Content starts

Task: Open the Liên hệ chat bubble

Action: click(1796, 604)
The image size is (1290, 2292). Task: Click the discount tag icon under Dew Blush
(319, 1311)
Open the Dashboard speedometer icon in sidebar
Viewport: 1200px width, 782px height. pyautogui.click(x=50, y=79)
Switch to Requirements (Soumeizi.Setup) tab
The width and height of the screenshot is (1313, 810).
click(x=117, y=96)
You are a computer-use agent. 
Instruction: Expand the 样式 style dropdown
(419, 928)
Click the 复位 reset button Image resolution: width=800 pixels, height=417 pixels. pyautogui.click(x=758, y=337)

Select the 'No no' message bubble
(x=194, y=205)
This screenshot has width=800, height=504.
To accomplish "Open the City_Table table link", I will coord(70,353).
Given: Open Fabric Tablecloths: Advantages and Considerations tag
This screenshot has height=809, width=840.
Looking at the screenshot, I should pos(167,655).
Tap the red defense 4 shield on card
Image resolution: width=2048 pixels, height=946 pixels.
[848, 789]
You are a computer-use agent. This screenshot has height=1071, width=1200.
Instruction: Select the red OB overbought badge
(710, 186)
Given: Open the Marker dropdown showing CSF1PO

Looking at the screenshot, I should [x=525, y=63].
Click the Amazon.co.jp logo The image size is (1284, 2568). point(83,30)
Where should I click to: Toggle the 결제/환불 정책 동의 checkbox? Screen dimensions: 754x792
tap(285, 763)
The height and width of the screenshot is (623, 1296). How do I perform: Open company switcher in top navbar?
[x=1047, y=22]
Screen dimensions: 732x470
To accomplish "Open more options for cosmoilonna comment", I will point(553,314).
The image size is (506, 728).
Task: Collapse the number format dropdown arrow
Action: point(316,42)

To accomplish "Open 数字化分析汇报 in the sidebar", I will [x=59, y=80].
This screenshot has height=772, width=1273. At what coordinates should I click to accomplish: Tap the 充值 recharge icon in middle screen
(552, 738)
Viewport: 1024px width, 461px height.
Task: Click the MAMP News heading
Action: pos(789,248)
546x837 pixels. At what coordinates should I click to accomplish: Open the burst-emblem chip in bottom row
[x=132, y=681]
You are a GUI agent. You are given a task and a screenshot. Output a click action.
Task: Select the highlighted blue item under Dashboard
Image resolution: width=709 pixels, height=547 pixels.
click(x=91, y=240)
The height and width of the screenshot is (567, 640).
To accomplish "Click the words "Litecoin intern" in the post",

Content ends

(PROBLEM TO WORK ON): Each line above must be retyped exactly in the response.

(SOLUTION FOR THIS EXERCISE):
Task: Open the Liên hệ chat bubble

Action: click(1796, 604)
The image size is (1290, 2292). Task: Click the discount tag icon under Dew Blush
(319, 1311)
Open the Dashboard speedometer icon in sidebar
Viewport: 1200px width, 782px height. pyautogui.click(x=50, y=79)
Switch to Requirements (Soumeizi.Setup) tab
The width and height of the screenshot is (1313, 810).
click(x=117, y=96)
You are a computer-use agent. 
Instruction: Expand the 样式 style dropdown
(419, 928)
Click the 复位 reset button Image resolution: width=800 pixels, height=417 pixels. pyautogui.click(x=758, y=337)

Select the 'No no' message bubble
(x=194, y=205)
This screenshot has width=800, height=504.
To accomplish "Open the City_Table table link", I will coord(70,353).
Given: Open Fabric Tablecloths: Advantages and Considerations tag
This screenshot has height=809, width=840.
Looking at the screenshot, I should pos(167,655).
Tap the red defense 4 shield on card
Image resolution: width=2048 pixels, height=946 pixels.
[848, 789]
You are a computer-use agent. This screenshot has height=1071, width=1200.
Instruction: Select the red OB overbought badge
(710, 186)
Given: Open the Marker dropdown showing CSF1PO

Looking at the screenshot, I should [x=525, y=63].
Click the Amazon.co.jp logo The image size is (1284, 2568). point(83,30)
Where should I click to: Toggle the 결제/환불 정책 동의 checkbox? Screen dimensions: 754x792
tap(285, 763)
The height and width of the screenshot is (623, 1296). How do I perform: Open company switcher in top navbar?
[x=1047, y=22]
Screen dimensions: 732x470
To accomplish "Open more options for cosmoilonna comment", I will point(553,314).
The image size is (506, 728).
Task: Collapse the number format dropdown arrow
Action: point(316,42)

To accomplish "Open 数字化分析汇报 in the sidebar", I will [x=59, y=80].
This screenshot has height=772, width=1273. At what coordinates should I click to accomplish: Tap the 充值 recharge icon in middle screen
(552, 738)
Viewport: 1024px width, 461px height.
Task: Click the MAMP News heading
Action: pos(789,248)
546x837 pixels. At what coordinates should I click to accomplish: Open the burst-emblem chip in bottom row
[x=132, y=681]
You are a GUI agent. You are given a task and a screenshot. Output a click action.
Task: Select the highlighted blue item under Dashboard
Image resolution: width=709 pixels, height=547 pixels.
click(x=91, y=240)
The height and width of the screenshot is (567, 640).
To accomplish "Click the words "Litecoin intern" in the post",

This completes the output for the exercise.